RecipeQA 🥘 RecipeQA is the first QA dataset, which contains step-by-step information on how-to tutorials. The dataset consists of over 36k question-answer pairs automatically generated from 20k cooking recipes.
More blog posts and articles
An Engineer’s Guide to Meaningful Work 👩‍💻 Francois Chollet, creator of keras, shares useful software development practices. One highlight:
Productivity boils down to high-velocity decision-making and a bias for action. This requires a) good intuition, which comes from experience, so as to make generally correct decisions given partial information, b) a keen awareness of when to move more carefully and wait for more information, because the cost of an incorrect decision would be greater than cost of the delay.
Can Mark Zuckerberg Fix Facebook Before It Breaks Democracy? 🏛 A nuanced New Yorker profile of Mark Zuckerberg and his approach to tackling the fake news problem.
AI and the news, an open challenge 📰 This open challenge supported by the John S. and James L. Knight Foundation, the William and Flora Hewlett Foundation, and Reid Hoffman, among others, seeks proposals to address four problems at the intersection of AI and the news:
  • Governing the Platforms.
  • Stopping Bad Actors.
  • Empowering Journalism. 
  • Reimagining AI and News. 
Anyone can submit a proposal and successful proposals will receive between $75k-200k. The deadline is October 12.
Paper picks
Rational Recurrences (EMNLP 2018) This paper shows that some recurrent neural networks can be expressed as weighted finite state automata (WFSAs). In particular, they define rational recurrences as recurrent hidden state update functions that can be written as the forward calculation of a finite set of WFSAs. They show that new RNNs can be derived by combining WFSAs, providing more evidence that inspiration from classic models is useful for designing neural networks.
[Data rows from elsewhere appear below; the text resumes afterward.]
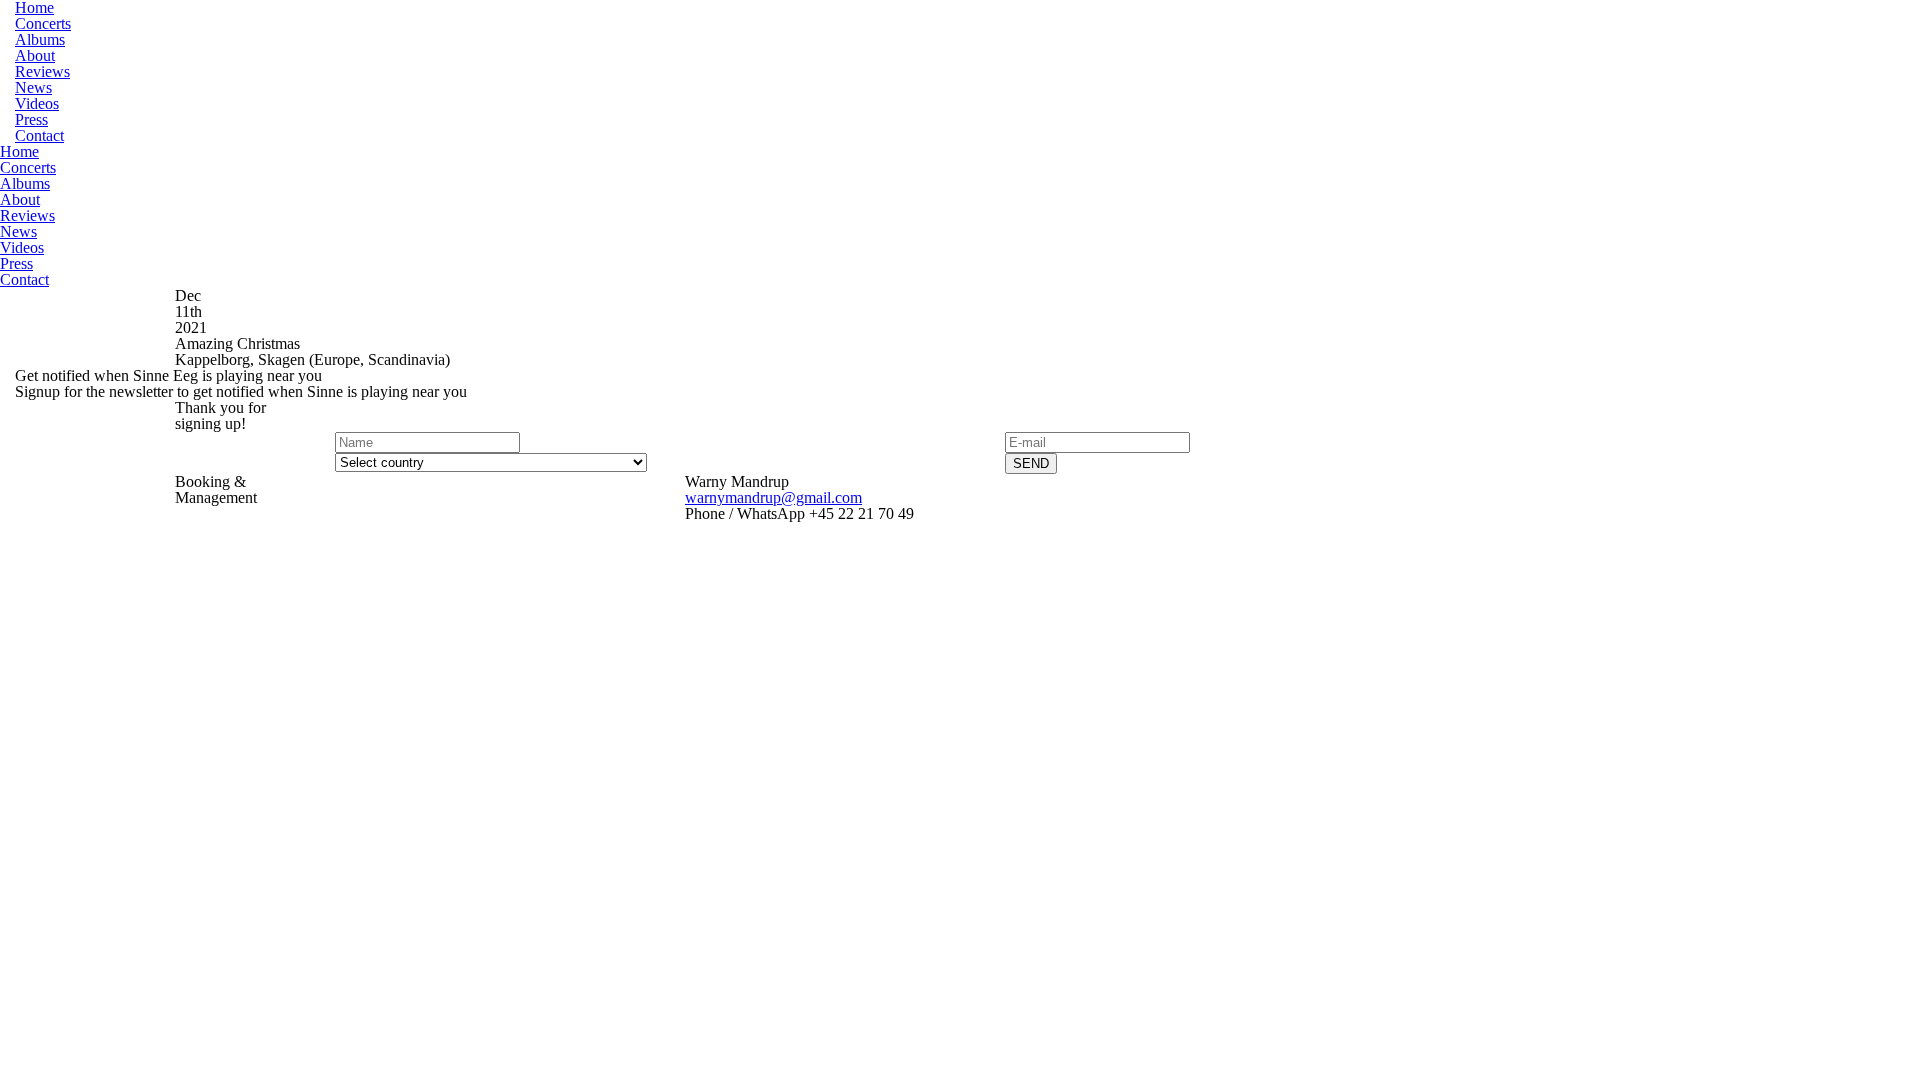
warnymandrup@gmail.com (773, 497)
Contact (39, 135)
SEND (1031, 463)
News (33, 87)
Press (31, 119)
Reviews (42, 71)
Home (19, 151)
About (35, 55)
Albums (40, 39)
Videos (37, 103)
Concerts (43, 23)
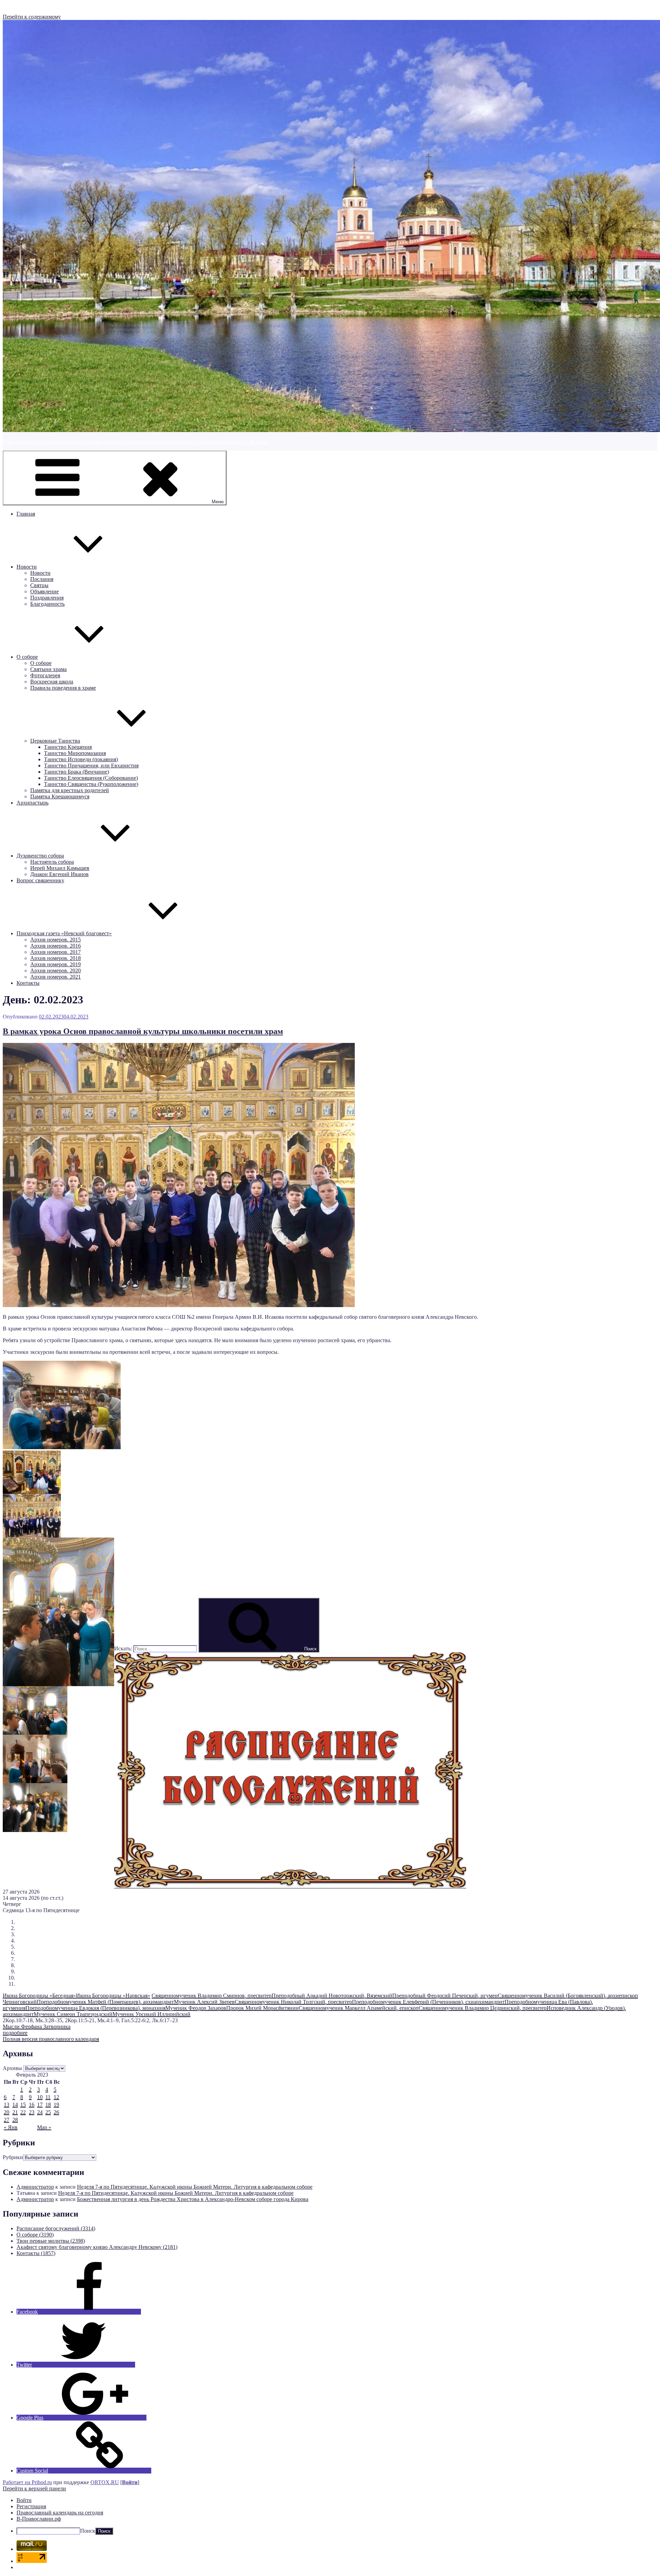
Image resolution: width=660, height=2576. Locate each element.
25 (48, 2112)
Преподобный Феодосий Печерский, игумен (445, 1995)
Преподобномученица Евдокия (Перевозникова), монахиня (95, 2008)
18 (48, 2105)
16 (31, 2105)
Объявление (44, 591)
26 (56, 2112)
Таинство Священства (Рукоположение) (91, 784)
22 (23, 2112)
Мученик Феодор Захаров (195, 2008)
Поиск (87, 2531)
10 (40, 2097)
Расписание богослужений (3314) (55, 2228)
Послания (41, 579)
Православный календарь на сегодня (59, 2512)
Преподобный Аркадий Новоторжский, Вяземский (332, 1995)
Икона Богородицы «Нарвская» (113, 1995)
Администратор (35, 2187)
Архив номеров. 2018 (55, 958)
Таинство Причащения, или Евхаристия (91, 765)
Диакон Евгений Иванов (59, 874)
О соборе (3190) (35, 2235)
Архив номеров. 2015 (55, 939)
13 (6, 2105)
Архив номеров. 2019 (55, 964)
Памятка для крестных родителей (69, 790)
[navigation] (330, 2516)
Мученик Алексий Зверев (204, 2002)
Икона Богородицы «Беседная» (39, 1995)
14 (15, 2105)
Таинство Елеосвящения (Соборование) (91, 778)
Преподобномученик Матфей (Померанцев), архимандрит (105, 2002)
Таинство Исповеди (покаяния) (81, 759)
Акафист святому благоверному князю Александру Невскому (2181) (96, 2247)
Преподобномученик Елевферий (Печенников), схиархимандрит (428, 2002)
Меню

Interpretation of Natural Language Rules in Conversational Machine Reading (EMNLP 2018) The authors propose a new QA task that requires both the interpretation of natural language rules and the application of background knowledge to answer questions such as “Can I work abroad?” after reading a website with government regulations. They collect 32k instances based on real-world rules and crowd-generated questions and scenarios and evaluate rule-based and ML models in this challenging setting.